* _Work to be completed_
Word for word, repeat all of the entries below.

(Stored data entries)

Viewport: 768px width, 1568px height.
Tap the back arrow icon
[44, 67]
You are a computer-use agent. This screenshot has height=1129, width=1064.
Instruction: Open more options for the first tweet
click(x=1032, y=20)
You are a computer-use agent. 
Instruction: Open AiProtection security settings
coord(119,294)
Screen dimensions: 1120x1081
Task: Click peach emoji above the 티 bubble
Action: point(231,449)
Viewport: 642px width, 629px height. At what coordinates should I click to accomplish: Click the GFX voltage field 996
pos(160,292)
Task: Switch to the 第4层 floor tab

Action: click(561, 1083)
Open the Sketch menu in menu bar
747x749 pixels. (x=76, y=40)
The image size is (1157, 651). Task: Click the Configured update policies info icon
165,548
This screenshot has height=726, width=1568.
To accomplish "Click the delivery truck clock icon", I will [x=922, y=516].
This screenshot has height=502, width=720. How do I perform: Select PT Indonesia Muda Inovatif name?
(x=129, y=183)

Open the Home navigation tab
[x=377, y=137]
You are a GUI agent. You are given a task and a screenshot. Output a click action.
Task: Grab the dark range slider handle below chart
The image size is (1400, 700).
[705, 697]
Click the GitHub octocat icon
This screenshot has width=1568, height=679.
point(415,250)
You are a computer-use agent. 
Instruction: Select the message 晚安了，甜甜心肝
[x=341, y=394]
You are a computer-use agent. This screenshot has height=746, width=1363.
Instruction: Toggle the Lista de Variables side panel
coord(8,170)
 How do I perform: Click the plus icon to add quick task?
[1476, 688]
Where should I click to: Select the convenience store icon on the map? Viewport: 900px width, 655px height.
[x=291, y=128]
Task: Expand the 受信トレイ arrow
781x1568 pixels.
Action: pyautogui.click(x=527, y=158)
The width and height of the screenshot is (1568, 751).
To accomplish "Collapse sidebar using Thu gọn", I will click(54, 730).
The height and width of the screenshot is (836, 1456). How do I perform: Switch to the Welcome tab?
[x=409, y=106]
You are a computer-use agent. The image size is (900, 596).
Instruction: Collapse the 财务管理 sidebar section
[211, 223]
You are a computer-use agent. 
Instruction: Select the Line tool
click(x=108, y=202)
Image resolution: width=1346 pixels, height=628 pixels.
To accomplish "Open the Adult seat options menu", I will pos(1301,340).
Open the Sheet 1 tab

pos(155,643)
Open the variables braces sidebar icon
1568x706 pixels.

* _Expected answer_
Viewport: 768px width, 1568px height.
Tap the back arrow icon
[44, 67]
You are a computer-use agent. This screenshot has height=1129, width=1064.
Instruction: Open more options for the first tweet
click(x=1032, y=20)
You are a computer-use agent. 
Instruction: Open AiProtection security settings
coord(119,294)
Screen dimensions: 1120x1081
Task: Click peach emoji above the 티 bubble
Action: point(231,449)
Viewport: 642px width, 629px height. At what coordinates should I click to accomplish: Click the GFX voltage field 996
pos(160,292)
Task: Switch to the 第4层 floor tab

Action: click(561, 1083)
Open the Sketch menu in menu bar
747x749 pixels. (x=76, y=40)
The image size is (1157, 651). Task: Click the Configured update policies info icon
165,548
This screenshot has height=726, width=1568.
To accomplish "Click the delivery truck clock icon", I will [x=922, y=516].
This screenshot has height=502, width=720. How do I perform: Select PT Indonesia Muda Inovatif name?
(x=129, y=183)

Open the Home navigation tab
[x=377, y=137]
You are a GUI agent. You are given a task and a screenshot. Output a click action.
Task: Grab the dark range slider handle below chart
The image size is (1400, 700).
[705, 697]
Click the GitHub octocat icon
This screenshot has width=1568, height=679.
point(415,250)
You are a computer-use agent. 
Instruction: Select the message 晚安了，甜甜心肝
[x=341, y=394]
You are a computer-use agent. This screenshot has height=746, width=1363.
Instruction: Toggle the Lista de Variables side panel
coord(8,170)
 How do I perform: Click the plus icon to add quick task?
[1476, 688]
Where should I click to: Select the convenience store icon on the map? Viewport: 900px width, 655px height.
[x=291, y=128]
Task: Expand the 受信トレイ arrow
781x1568 pixels.
Action: pyautogui.click(x=527, y=158)
The width and height of the screenshot is (1568, 751).
To accomplish "Collapse sidebar using Thu gọn", I will click(54, 730).
The height and width of the screenshot is (836, 1456). How do I perform: Switch to the Welcome tab?
[x=409, y=106]
You are a computer-use agent. The image size is (900, 596).
Instruction: Collapse the 财务管理 sidebar section
[211, 223]
You are a computer-use agent. 
Instruction: Select the Line tool
click(x=108, y=202)
Image resolution: width=1346 pixels, height=628 pixels.
To accomplish "Open the Adult seat options menu", I will pos(1301,340).
Open the Sheet 1 tab

pos(155,643)
Open the variables braces sidebar icon
1568x706 pixels.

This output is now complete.